Sibanda completed his BSc Hons Biochemistry in Zimbabwe in 2000; later obtaining his MSc Biotechnology at the University of Zimbabwe in 2003. He said studying at UKZN presented him with an opportunity to be trained under and mentored by accomplished researchers such as supervisors Professor Takafira Mduluza and Professor Musa Mabandla. He was drawn to UKZN due to the University’s attractive fee remission and postgraduate scholarship policies. UKZN ranks as one of the top 500 universities in the world with an excellent reputation and high research output productivity which also played a part in Sibanda’s decision to study at UKZN.
Titled: Fungal endophytes: isolation, identification and assessment of bioactive potential of their natural products, his PhD study investigated the diversity of endophytic fungi hosted by the plants Warburgia salutaris, Annona senegalensis, Kigelia africana and Vitex payos used in Zimbabwean traditional medicine and their potential to produce compounds with antioxidant and antimicrobial activity. The endophyte diversity findings from this study contribute to the general body of knowledge concerning fungal endophyte diversity and provides information that will assist in gaining a better understanding of the host range of fungal endophytes. Endophytic fungi from the studied medicinal plants have potential as sources of natural compounds with antimicrobial and antioxidant activity. However; further research is required to confirm and expand on the initial findings before products that can be commercialised are manufactured utilising the natural products.
During the first year of his PhD journey, Sibanda would however face challenges in meeting some of the application deadlines. He failed to meet the deadline to apply for the postgraduate research grant partly because he was conducting components of his research in Zimbabwe since he was not based in South Africa full-time. Missing the deadline for the research grant pushed him to be proactive in seeking relevant information and this principle has helped him to keep ahead. Being a full-time PhD student who was not fully based in South Africa presented another challenge as it made him ineligible for a student stipend, leaving him financially dependent on his spouse to see him through his studies.

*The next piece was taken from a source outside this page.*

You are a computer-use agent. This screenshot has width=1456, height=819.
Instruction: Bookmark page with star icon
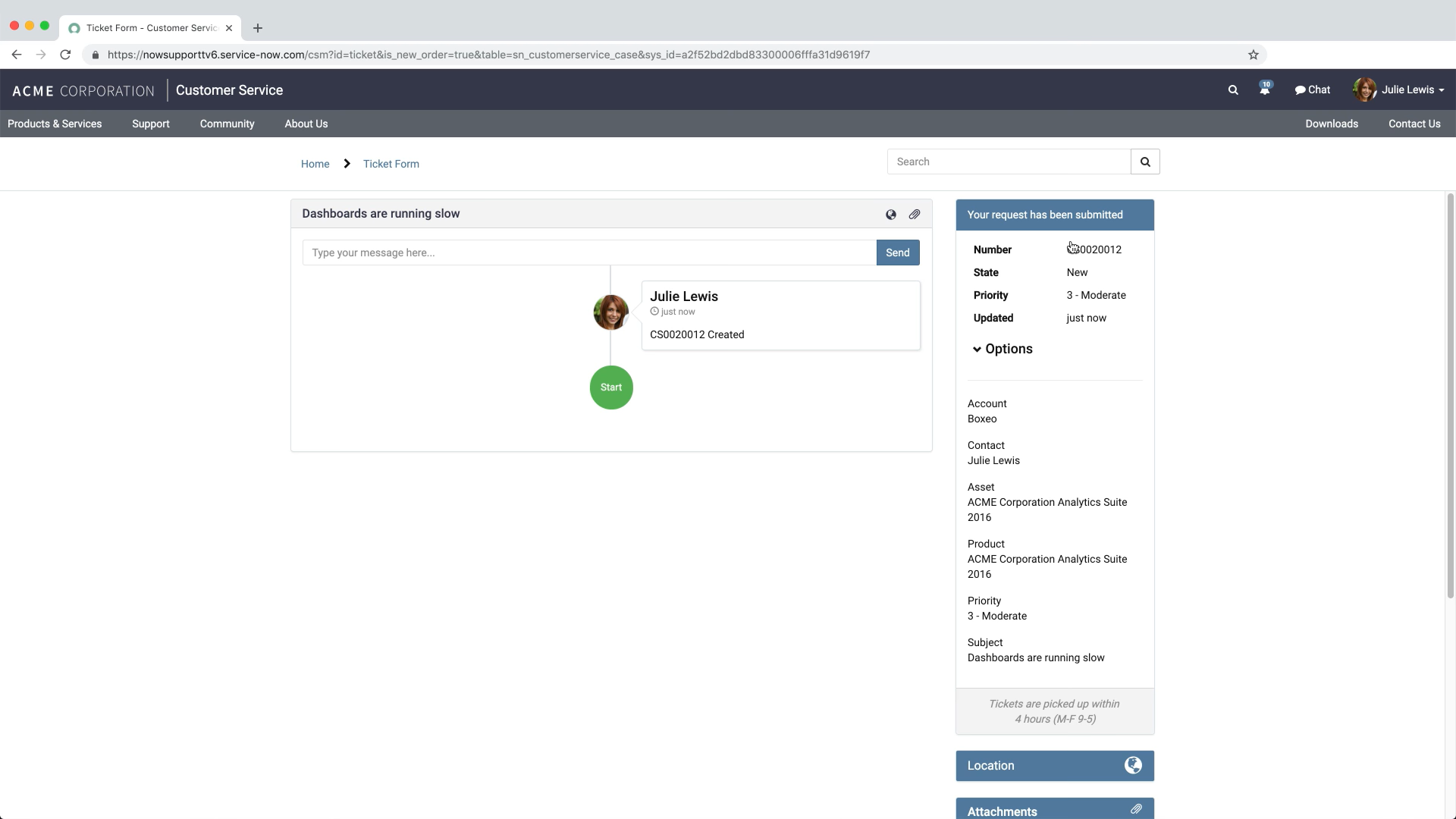[1254, 55]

Sibanda would however rise above his challenges and earn himself a PhD. ‘This degree has equipped me with all the necessary knowledge and skills to further my goal of contributing to the discovery of new bioactive natural products that can be used to address some of the unmet human needs. I plan to apply the gained knowledge and skills in bioprospecting for useful natural compounds in the unique environments found in Africa and Zimbabwe in particular.’